Com a chegada das baixas temperaturas, a atenção à saúde dos felinos deve ser redobrada, especialmente em relação à rinotraqueíte felina. O médico veterinário Edroaldo Cavalcanti emitiu um alerta sobre esta doença viral, que é altamente contagiosa entre gatos e apresenta sintomas semelhantes aos da gripe humana. A condição pode comprometer seriamente o bem-estar dos animais, exigindo diagnóstico e tratamento veterinário imediatos.

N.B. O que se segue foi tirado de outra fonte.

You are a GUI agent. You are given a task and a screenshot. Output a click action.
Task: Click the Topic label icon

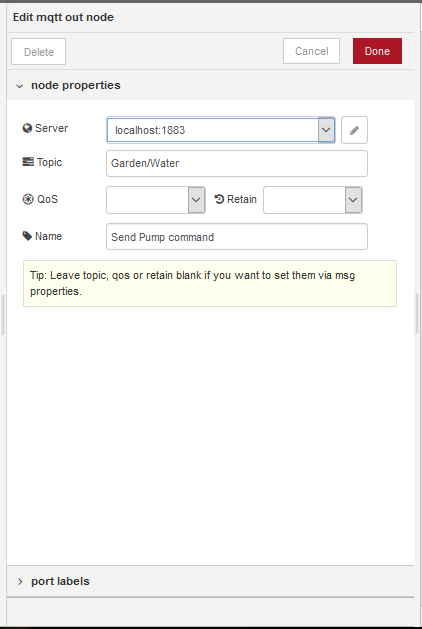pyautogui.click(x=28, y=162)
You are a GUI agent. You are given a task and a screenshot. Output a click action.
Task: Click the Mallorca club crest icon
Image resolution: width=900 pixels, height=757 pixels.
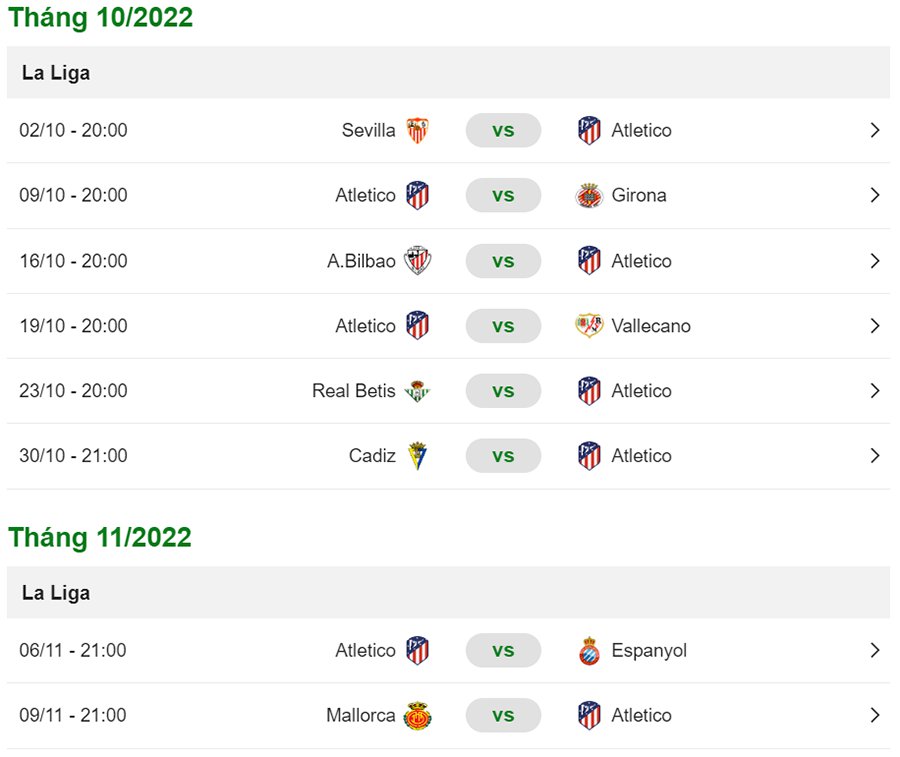[x=417, y=716]
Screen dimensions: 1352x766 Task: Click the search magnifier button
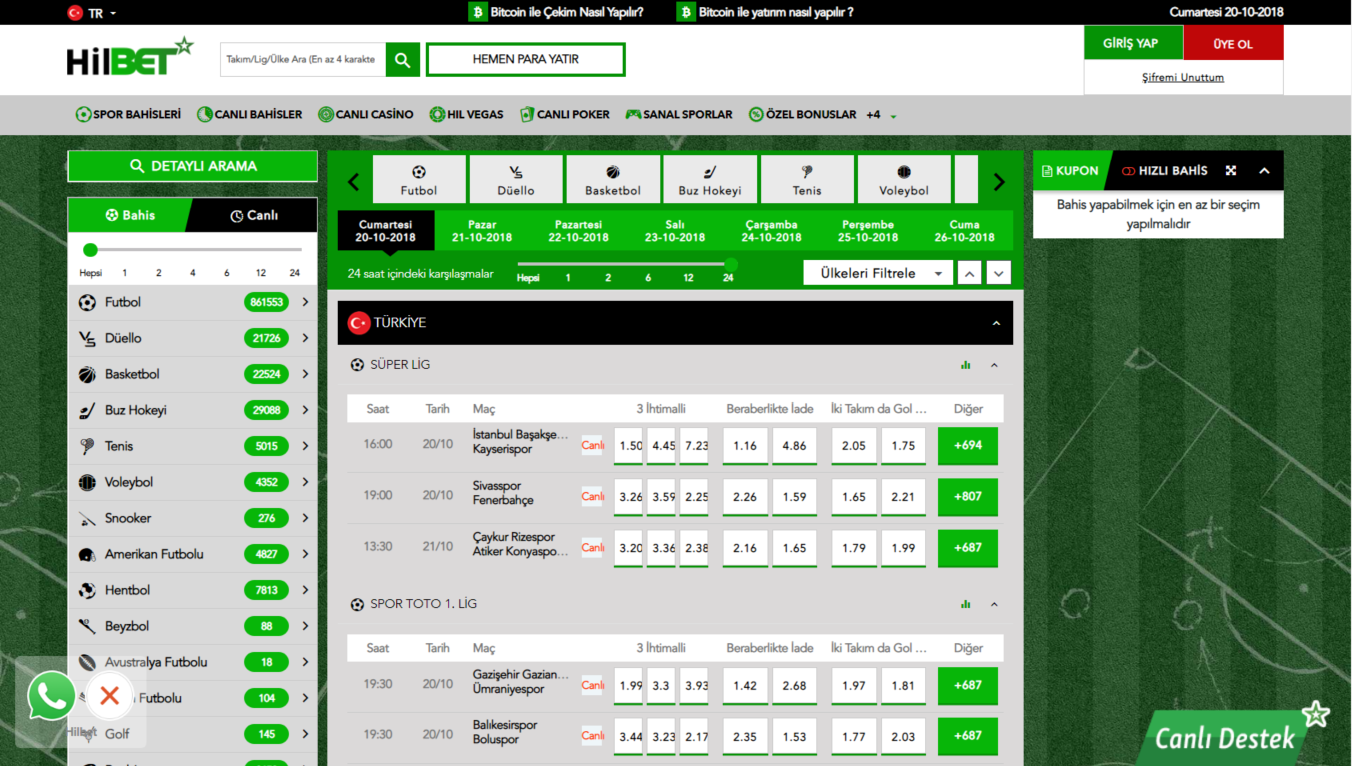[402, 60]
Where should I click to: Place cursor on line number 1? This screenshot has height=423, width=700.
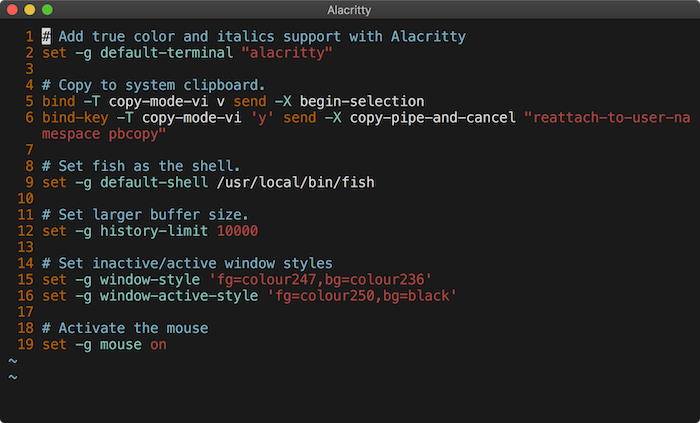29,36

Durante sua participação no programa Conexão Caturité, Cavalcanti enfatizou a importância de proprietários estarem vigilantes aos sinais da doença. A rinotraqueíte felina, causada pelo Herpesvírus Felino Tipo 1 (FHV-1), é uma das principais causas de doenças respiratórias em gatos e pode levar a complicações graves se não for devidamente manejada.

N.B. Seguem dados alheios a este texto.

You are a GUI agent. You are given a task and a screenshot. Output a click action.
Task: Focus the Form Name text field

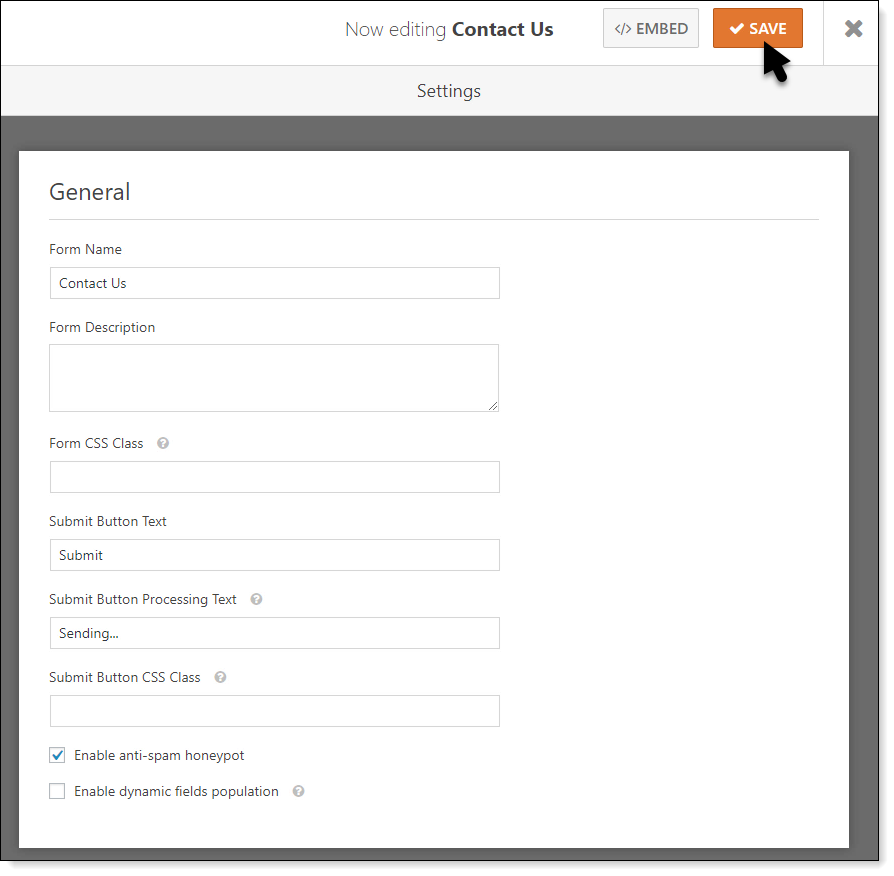point(274,283)
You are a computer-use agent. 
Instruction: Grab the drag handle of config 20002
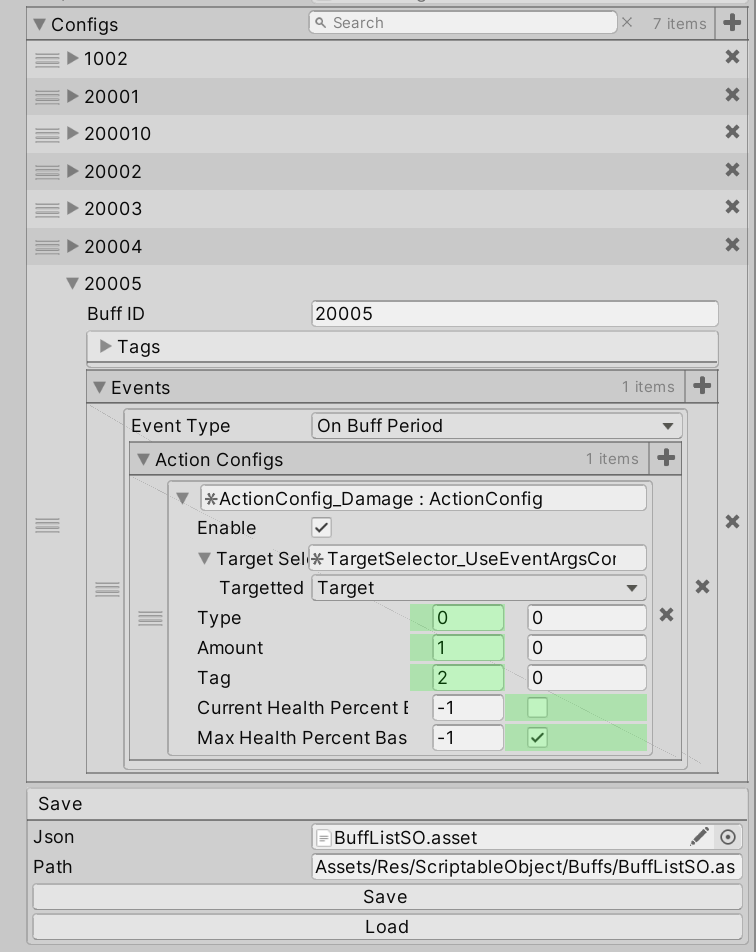coord(47,172)
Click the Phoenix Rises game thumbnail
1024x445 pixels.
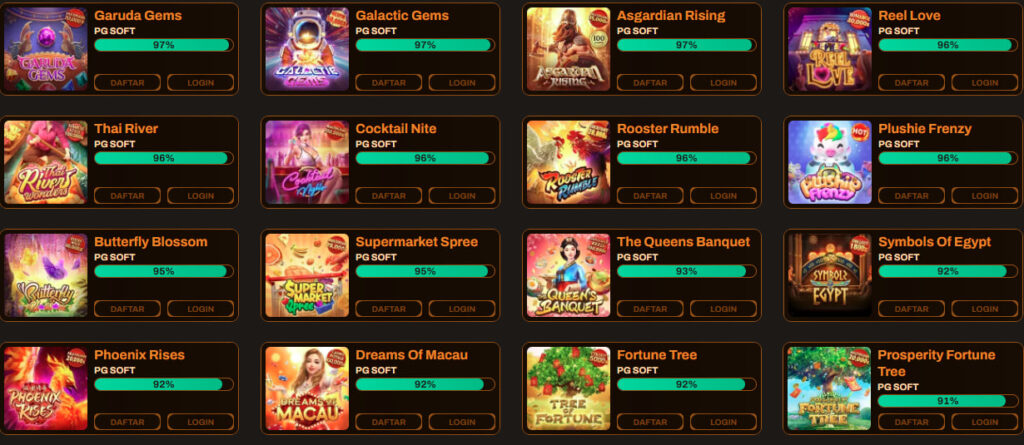[x=46, y=388]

Entendendo a Rinotraqueíte Felina: Sintomas e Transmissão
A rinotraqueíte felina manifesta-se através de uma série de sintomas que podem variar em intensidade. Os sinais mais comuns incluem espirros frequentes, secreção nasal e ocular (que pode ser clara ou purulenta), dificuldade respiratória, tosse, febre e letargia. Em casos mais severos, os gatos podem apresentar úlceras na córnea, inflamação da boca e perda significativa de apetite, o que pode levar à desidratação e desnutrição.

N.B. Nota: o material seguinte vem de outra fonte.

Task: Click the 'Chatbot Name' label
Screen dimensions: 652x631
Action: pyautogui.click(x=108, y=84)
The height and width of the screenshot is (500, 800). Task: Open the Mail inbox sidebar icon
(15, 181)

A transmissão do vírus ocorre principalmente pelo contato direto entre gatos infectados e saudáveis, através de secreções respiratórias, saliva e lágrimas. Ambientes com muitos gatos, como abrigos e gatis, são propícios à rápida disseminação da doença. O vírus também pode ser transmitido por objetos contaminados, como tigelas de comida e água, brinquedos e caixas de transporte, tornando a higiene um fator crucial na prevenção.
Diagnóstico e Tratamento: A Importância do Profissional
O diagnóstico da rinotraqueíte felina deve ser realizado exclusivamente por um médico veterinário. O profissional fará uma avaliação clínica detalhada, considerando os sintomas apresentados e o histórico do animal. Em alguns casos, exames laboratoriais específicos, como testes PCR, podem ser necessários para confirmar a presença do vírus e descartar outras condições com sintomas semelhantes.
O tratamento é focado no alívio dos sintomas e no suporte ao sistema imunológico do gato. Isso pode incluir o uso de antivirais, antibióticos para prevenir infecções bacterianas secundárias, descongestionantes, colírios e fluidoterapia para combater a desidratação. O veterinário também pode recomendar nebulizações para ajudar a desobstruir as vias aéreas e estimular o apetite do animal.
Medidas Preventivas e Cuidados Domésticos Essenciais
A prevenção é a melhor estratégia contra a rinotraqueíte felina. Edroaldo Cavalcanti orienta que gatos doentes sejam mantidos isolados dos demais animais da casa para evitar a propagação do vírus. A higiene rigorosa do ambiente e dos utensílios do gato infectado é fundamental. Além disso, a vacinação é uma ferramenta essencial na proteção dos felinos, reduzindo a gravidade dos sintomas e a taxa de transmissão.
Durante o período de frio, é crucial manter os animais aquecidos, bem alimentados e hidratados. Gatos com rinotraqueíte ou em recuperação necessitam de um ambiente confortável e livre de correntes de ar. Uma dieta nutritiva e o acesso constante à água fresca fortalecem o sistema imunológico, auxiliando na recuperação e na prevenção de novas infecções. Consultas veterinárias regulares são indispensáveis para monitorar a saúde dos felinos e garantir que estejam sempre protegidos.